### [Assignment]
Restate word for word the lines of the entries below, starting with the line that holds "1456x827 pixels. Task: Go" and ending with the line that holds "Task: Click the", and no others.

(Materials provided)

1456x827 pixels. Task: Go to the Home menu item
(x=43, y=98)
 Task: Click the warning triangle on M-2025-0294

(End Materials provided)
(Materials provided)

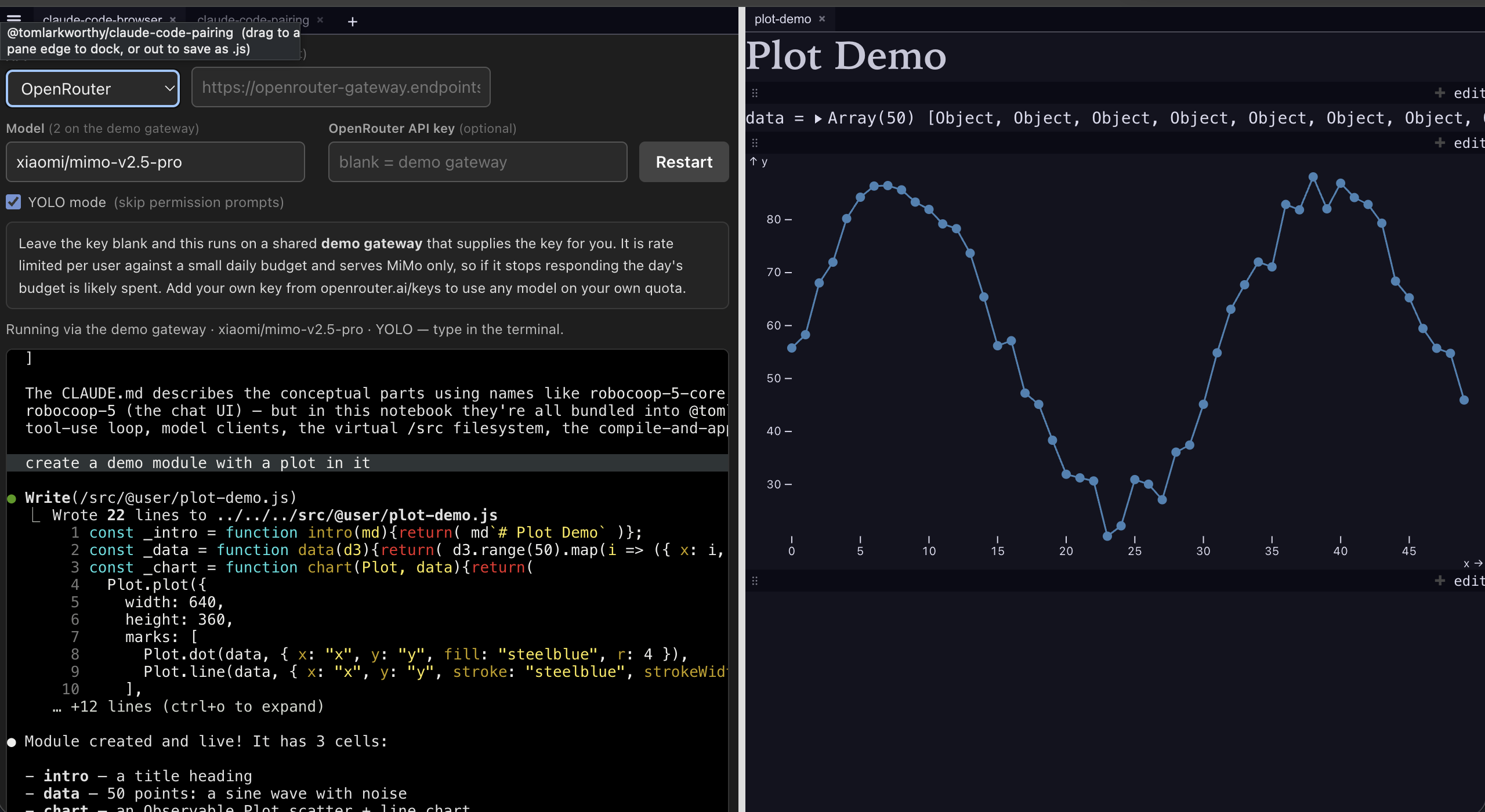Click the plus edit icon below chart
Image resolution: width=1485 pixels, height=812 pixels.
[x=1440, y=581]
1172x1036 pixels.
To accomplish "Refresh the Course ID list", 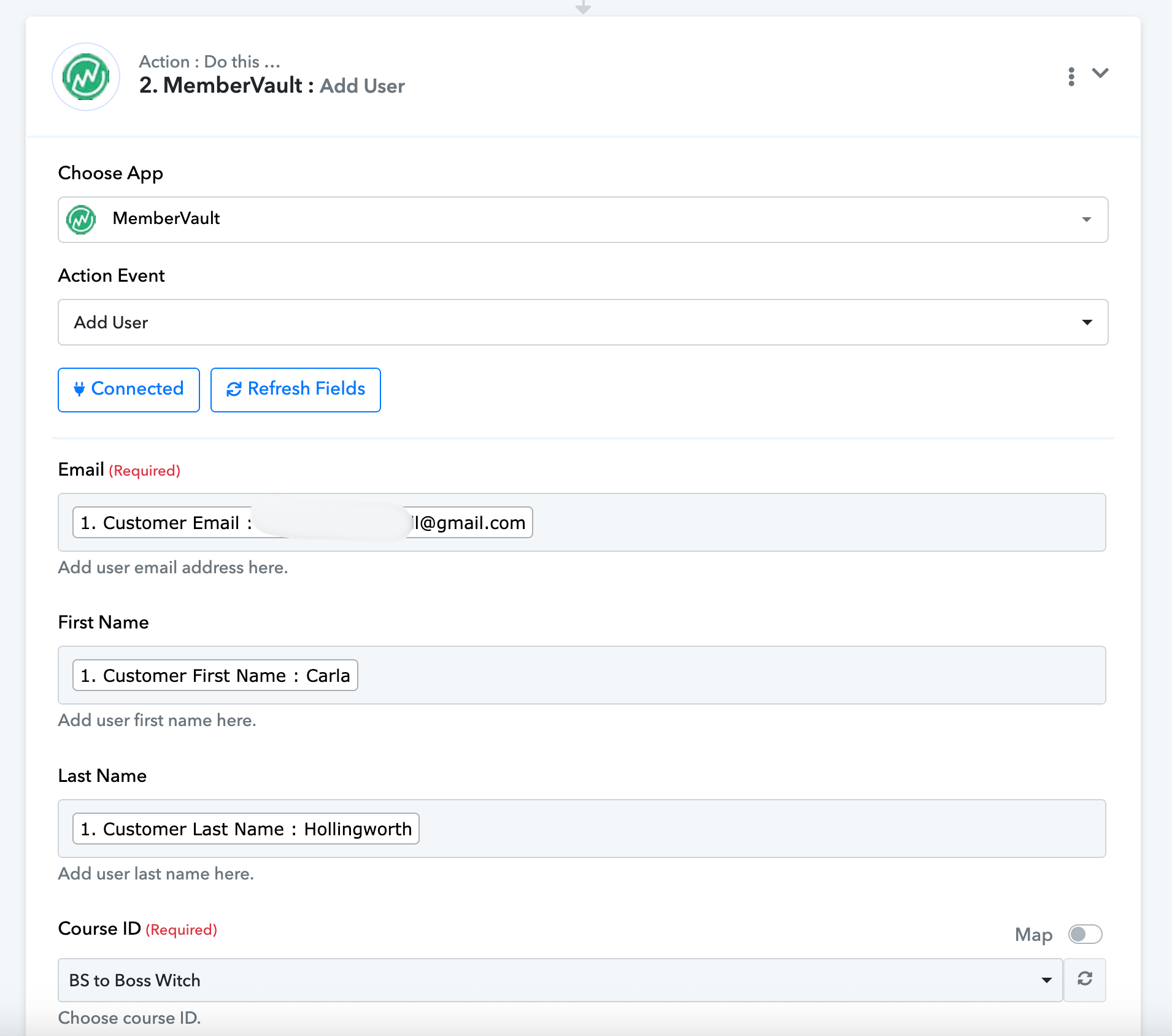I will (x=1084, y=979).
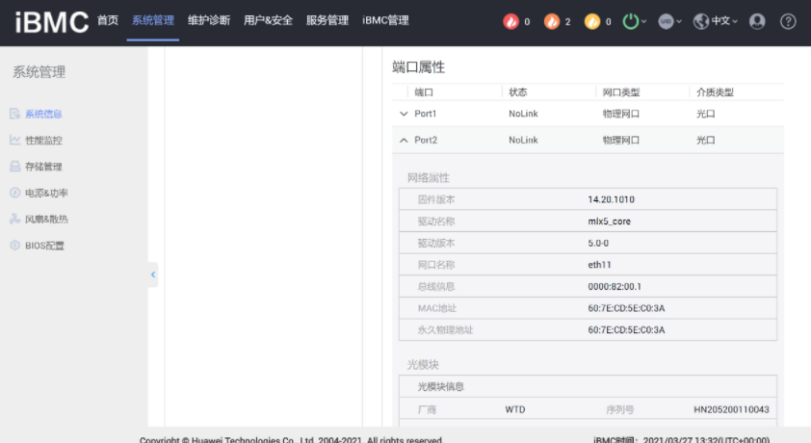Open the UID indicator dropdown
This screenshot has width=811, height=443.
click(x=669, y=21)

(End Materials provided)
(Materials provided)

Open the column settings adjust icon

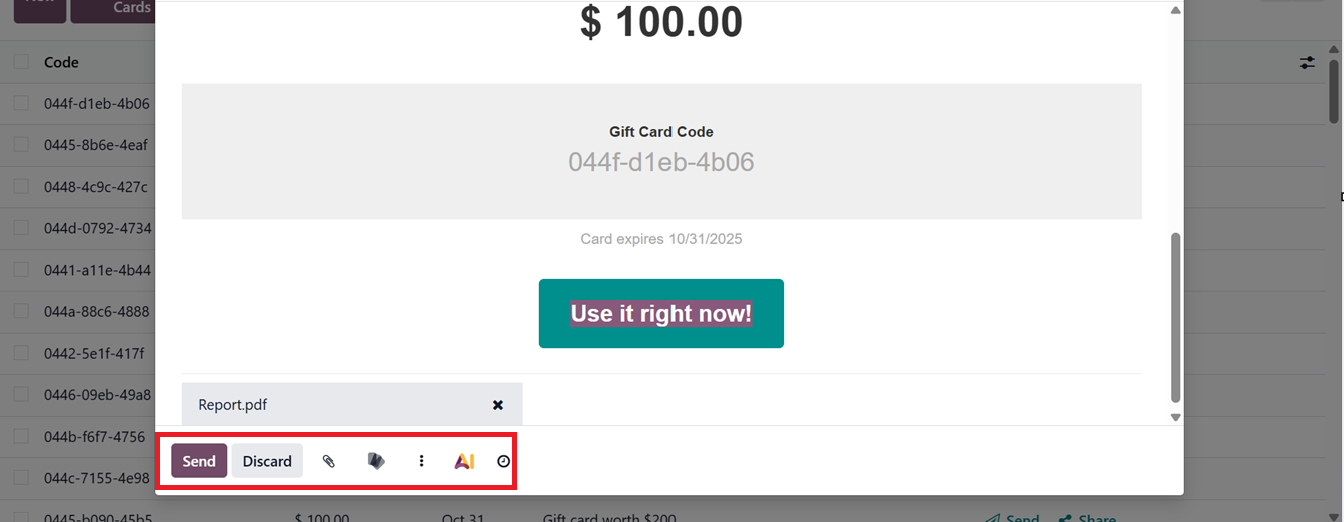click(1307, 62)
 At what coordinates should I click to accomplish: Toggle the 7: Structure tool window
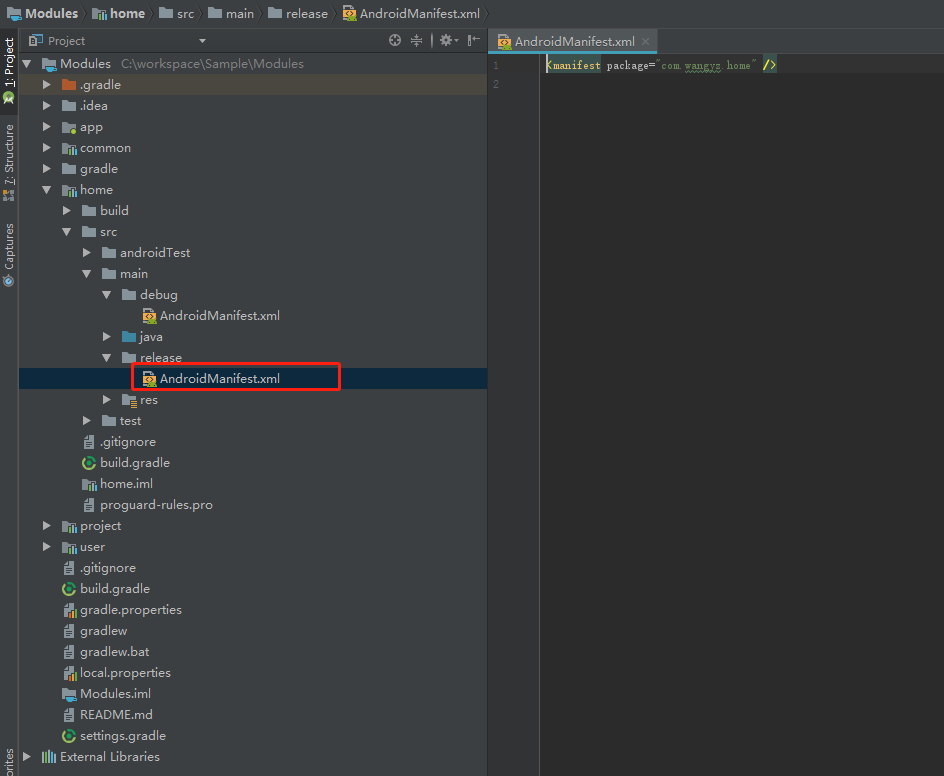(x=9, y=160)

(End Materials provided)

### [Solution to this task]
1456x827 pixels. Task: Go to the Home menu item
(x=43, y=98)
 Task: Click the warning triangle on M-2025-0294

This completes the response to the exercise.